Changing agency practices may help in minimizing the occurrence of mis-implementation of chronic disease prevention programs

Research published today in BMC Public Health explores the extent to which mis-implementation of chronic disease programs is occurring and identifies the factors that contribute to the mis-implementation of these programs in U.S. state health departments. Author Margaret Padek discusses the research findings in this blog.

Implementation Science is a growing field that seeks to accelerate the science into real world practice, an event that can often times take 17 years to achieve. While we are exploring the factors that affect the translation of science, we also need to understand why ineffective practices continue to persist and why effective practices are ended. This is what the study of mis-implementation seeks to answer. In particular, in the United States, it is estimated that only 60% of public health practices are actually evidence based. That leaves the question about what is happening with the other 40% of practices.

In our research published in BMC Public Health, our team conducted a national survey of state health department chronic disease employees to gather more information on how often they felt mis-implementation was occurring in their departments and what could be the possible factors that affect these types of decisions. As the United States has witnessed in the past year, State Health departments are significant drivers of public health interventions. Chronic Diseases are considered a considerable risk factor for cancer and it is estimated that $1.1 billion is annually expended to state cancer control and chronic disease prevention programs. But despite this large number, a small amount of that is actually used towards primary prevention programs such as physical activity and nutritional intervention programs.

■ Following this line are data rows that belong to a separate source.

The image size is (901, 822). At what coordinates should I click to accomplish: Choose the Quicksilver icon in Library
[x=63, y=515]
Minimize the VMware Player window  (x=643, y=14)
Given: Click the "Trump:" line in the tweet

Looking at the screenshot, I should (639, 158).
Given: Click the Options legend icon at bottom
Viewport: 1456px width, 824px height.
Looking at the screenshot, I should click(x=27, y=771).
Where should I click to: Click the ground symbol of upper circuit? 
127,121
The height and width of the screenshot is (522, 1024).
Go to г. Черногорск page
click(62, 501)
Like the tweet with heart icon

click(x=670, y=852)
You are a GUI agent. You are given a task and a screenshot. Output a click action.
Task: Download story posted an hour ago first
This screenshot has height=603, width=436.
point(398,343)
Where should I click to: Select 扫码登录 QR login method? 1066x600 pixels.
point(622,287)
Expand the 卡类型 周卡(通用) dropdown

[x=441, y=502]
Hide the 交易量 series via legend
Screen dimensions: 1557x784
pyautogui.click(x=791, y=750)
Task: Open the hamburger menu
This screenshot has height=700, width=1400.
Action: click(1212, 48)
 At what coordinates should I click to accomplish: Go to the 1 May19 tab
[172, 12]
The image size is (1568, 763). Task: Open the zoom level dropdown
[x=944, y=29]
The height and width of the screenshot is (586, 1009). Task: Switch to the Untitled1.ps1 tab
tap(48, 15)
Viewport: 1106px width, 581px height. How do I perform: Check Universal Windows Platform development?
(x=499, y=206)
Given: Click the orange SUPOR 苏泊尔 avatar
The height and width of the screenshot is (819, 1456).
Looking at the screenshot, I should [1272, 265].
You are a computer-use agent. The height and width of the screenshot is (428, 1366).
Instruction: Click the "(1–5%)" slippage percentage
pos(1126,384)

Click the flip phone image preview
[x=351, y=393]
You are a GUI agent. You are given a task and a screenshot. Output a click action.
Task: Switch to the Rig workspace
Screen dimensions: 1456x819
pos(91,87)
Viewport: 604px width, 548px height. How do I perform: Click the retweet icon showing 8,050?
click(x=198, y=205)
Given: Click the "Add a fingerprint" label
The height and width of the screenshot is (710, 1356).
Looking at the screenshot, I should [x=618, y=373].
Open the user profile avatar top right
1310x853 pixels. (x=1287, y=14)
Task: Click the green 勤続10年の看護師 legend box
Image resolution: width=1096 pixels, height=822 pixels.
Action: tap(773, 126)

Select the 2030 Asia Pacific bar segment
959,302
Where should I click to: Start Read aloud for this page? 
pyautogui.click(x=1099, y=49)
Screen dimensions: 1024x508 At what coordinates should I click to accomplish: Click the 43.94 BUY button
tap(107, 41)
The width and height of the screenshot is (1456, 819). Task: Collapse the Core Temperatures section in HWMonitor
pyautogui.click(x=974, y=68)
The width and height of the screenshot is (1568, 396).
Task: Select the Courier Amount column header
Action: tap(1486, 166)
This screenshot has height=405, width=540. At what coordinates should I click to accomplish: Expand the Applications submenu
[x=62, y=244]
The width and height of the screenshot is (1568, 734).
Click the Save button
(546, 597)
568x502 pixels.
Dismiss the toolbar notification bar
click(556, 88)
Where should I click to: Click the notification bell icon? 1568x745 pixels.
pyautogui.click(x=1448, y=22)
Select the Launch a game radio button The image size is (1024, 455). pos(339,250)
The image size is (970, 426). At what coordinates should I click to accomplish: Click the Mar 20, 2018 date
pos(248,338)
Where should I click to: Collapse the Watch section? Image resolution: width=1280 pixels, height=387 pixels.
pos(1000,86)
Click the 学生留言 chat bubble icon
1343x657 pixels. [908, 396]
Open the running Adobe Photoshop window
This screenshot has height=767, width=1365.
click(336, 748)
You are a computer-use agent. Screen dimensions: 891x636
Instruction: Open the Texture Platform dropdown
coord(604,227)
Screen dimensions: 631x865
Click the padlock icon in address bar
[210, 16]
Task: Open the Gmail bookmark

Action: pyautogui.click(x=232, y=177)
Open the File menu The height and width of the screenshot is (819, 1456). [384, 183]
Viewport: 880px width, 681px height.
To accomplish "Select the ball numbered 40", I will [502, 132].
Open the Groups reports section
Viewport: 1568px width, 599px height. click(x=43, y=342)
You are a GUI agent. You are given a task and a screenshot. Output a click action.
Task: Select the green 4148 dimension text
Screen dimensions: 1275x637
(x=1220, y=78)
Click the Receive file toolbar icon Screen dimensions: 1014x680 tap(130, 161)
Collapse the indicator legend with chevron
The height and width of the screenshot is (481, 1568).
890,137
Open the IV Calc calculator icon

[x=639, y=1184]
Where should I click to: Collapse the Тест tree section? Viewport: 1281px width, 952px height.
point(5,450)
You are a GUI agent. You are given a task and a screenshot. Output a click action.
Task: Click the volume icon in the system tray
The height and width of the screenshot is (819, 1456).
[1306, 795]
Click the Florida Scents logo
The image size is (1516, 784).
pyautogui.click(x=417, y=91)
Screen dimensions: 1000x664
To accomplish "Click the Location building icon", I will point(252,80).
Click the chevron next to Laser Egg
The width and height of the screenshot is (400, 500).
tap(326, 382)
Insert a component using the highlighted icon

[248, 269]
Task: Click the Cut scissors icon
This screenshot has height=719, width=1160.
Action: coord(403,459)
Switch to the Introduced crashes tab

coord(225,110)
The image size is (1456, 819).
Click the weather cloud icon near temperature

Given the scarce resources available, it is crucial to know that every dollar is being used towards the most effective and wide-reaching programs. And unfortunately, that may not always be the case.

50.7% of state health department chronic disease employees reported that their work unit sometimes, often or always ended effective programs that should have continued.

From our national survey, we found that 50.7% of state health department chronic disease employees reported that their work unit sometimes, often or always ended effective programs that should have continued. Not surprisingly, the overwhelming reason being funding priorities changed or ended. State Health Department funding is based heavily on time limited grants and it’s not always guaranteed that a successful program will continue to see its funding continue. This is consistent with the literature around evidence-based decision making that engaging with policymakers around programming funding can enhance the sustainment of evidence based programs.

On the flip side of the mis-implementation coin, 48.5% of state health department employees stated that sometimes, often or always continued programs that should have ended. While funding was still a prominent factor with inappropriately continued programs, policymakers and agency leadership were also significant factors in this decision making outcome.

Leadership qualities around perseverance of program implementation and managing change can also have an effect on program continuation outcomes.

When asked further about factors that affect these outcomes, participants revealed that organizational & agency factors have a significant influence. Most significant is that too many organizational layers in a state health agency can impede decision-making. Also leadership qualities around perseverance of program implementation and managing change can also have an effect on program continuation outcomes. Organizational capacity can be a major influence in the success of a programs outcomes. It is simply not enough to have an effective public health program. We also need public health agencies that have the organizational capacity to deliver them effectively and understand when programs should not be continued.

The study team is continuing to build on this initial data by conducting qualitative case studies to highlight the mis-implementation challenges and success that state agencies have been met with in implementing these programs. The team has also partnered with a group at the Brookings Institute to create agent-based models that can help further describe and highlight how these decision-making processes play out in state agencies. These models can eventually be a tool for facilitating better decision-making in the eventual hope that it helps decrease the prevalence of mis-implementation in state health department chronic disease programs.

There is still much to learn about mis-implementation and how implementation science can improve our public health systems. Our study is one of the firsts to really identify these factors across state public health agencies in the United States. We hope that lessons learned from this study can eventually contributed to improved chronic disease health outcomes locally, nationally and globally.